As a result of the complexity of human adipose tissue metabolism, the study of fat depots in vivo is the only way that allows for the integration of factors not present in vitro. Upper-body fat is the major contributor of systemic non-esterified fatty acids, hence showing a higher lipolysis rate when compared with the lower-body fat depot.42, 43 The rate of action of the enzyme hormone-sensitive lipase, a key enzyme in lipolysis, is lower in the gluteal than the abdominal depot.44 Starvation for 72 h results in increased lipolysis in the abdominal depot but not in gluteofemoral fat.45 During adrenaline stimulation, abdominal lipolysis appears to be higher than femoral lipolysis, when measured as glycerol release by microdialysis.46 Palmitate release, a direct marker of lipolysis, is lower in leg fat compared with the abdominal depot during systemic beta-adrenoceptor stimulation.47
Regional differences can also be found when studying fatty acid uptake in vivo. A consistent finding, much in line with lower lipolysis rates in gluteofemoral body fat, is that abdominal fat takes up meal-derived fatty acids more avidly than lower-body fat on a day-to-day short-term basis.48, 49 This supports the hypothesis of the subcutaneous fat being a metabolic ‘sink’, with the majority of daily fatty acid buffering being handled by abdominal fat. The exact fatty acid trafficking might, however, be more complex, given the presence of putative distinct very-low-density lipoprotein- and non-esterified fatty acid-turnover pathways, for instance. These, as well as the regulation of long-term fatty acid deposition in lower-body fat depots, are little understood and require further study.

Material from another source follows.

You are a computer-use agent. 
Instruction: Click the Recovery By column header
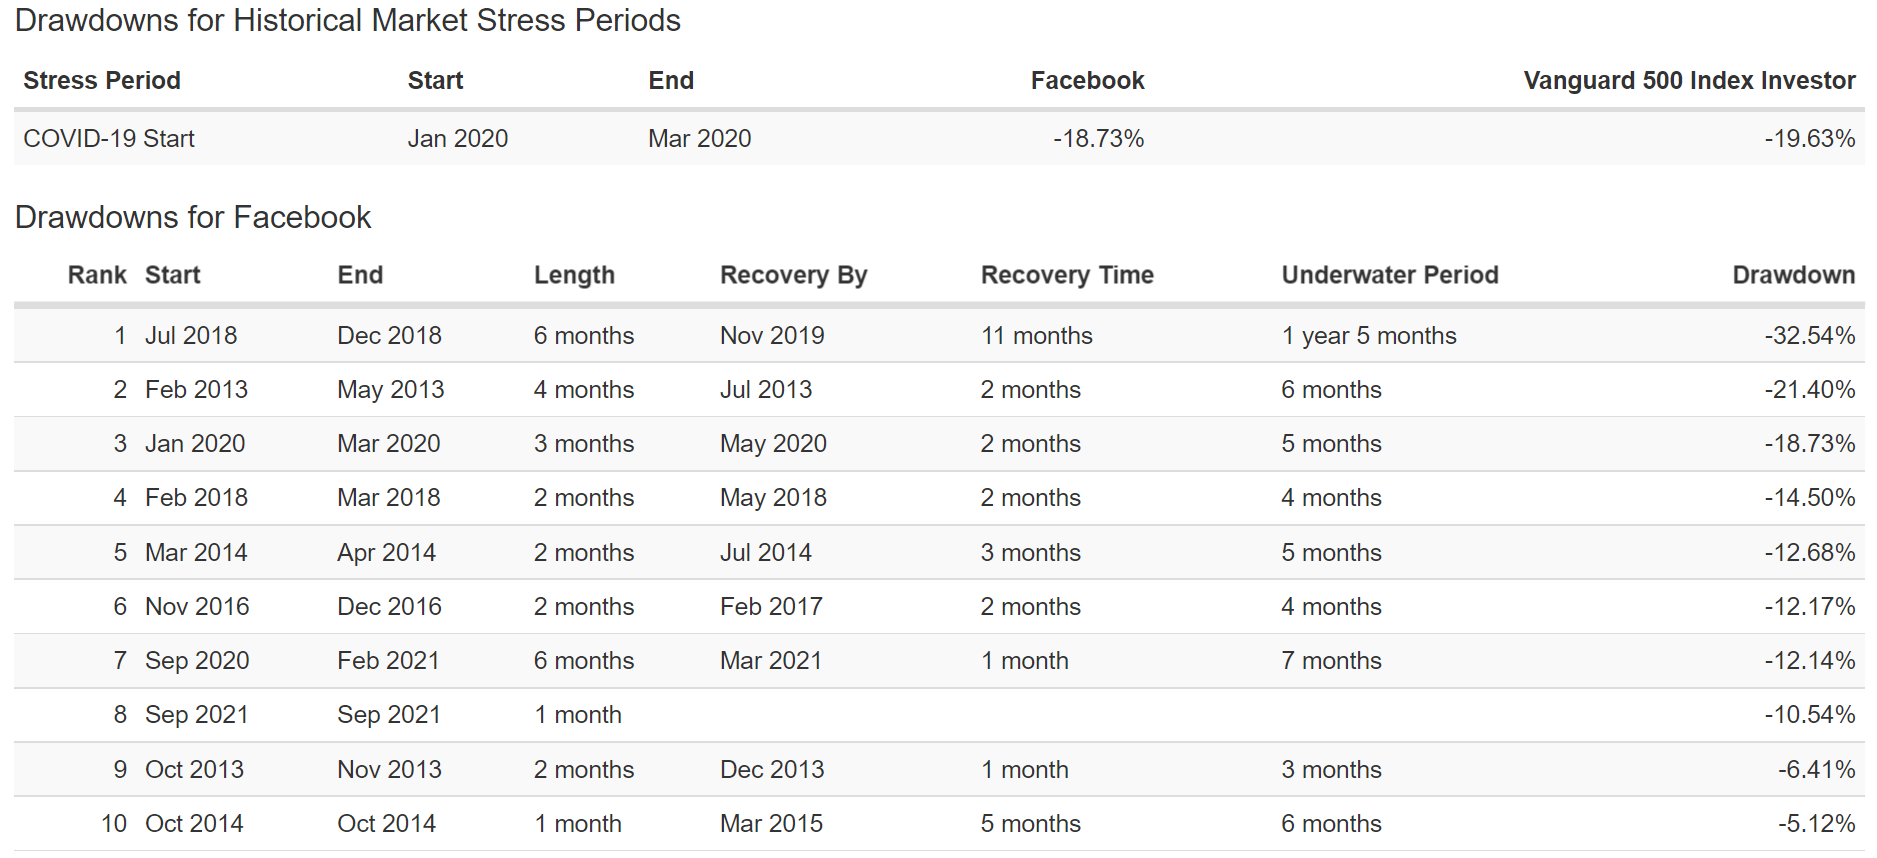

Adipose tissue blood flow (ATBF) is an important determinant of fat metabolism that can only be studied in vivo. Variations in blood flow allow for the regulation of non-esterified fatty acid release into the systemic circulation and of substrate availability for LPL after a meal. Conversely, ATBF increases in periods of starvation and postprandially.50, 51 Interestingly, the postprandial rise in ATBF is not a direct insulin effect but is mainly mediated through catecholamines and nitric oxide.52, 53
ATBF changes of the abdominal fat depot have been well studied in different settings; however, little is known regarding ATBF regulation in the lower-body fat depot. Gluteal fat was shown to have lower basal ATBF,44 and in lean women, femoral ATBF showed an attenuated increase during systemic adrenaline stimulation compared with abdominal fat.46 Postprandially, ATBF increases in both the abdominal and femoral depots in women, but only in the abdominal depot in men.49 Further studies will be needed to elucidate the exact mechanisms behind differential ATBF regulation of the two depots.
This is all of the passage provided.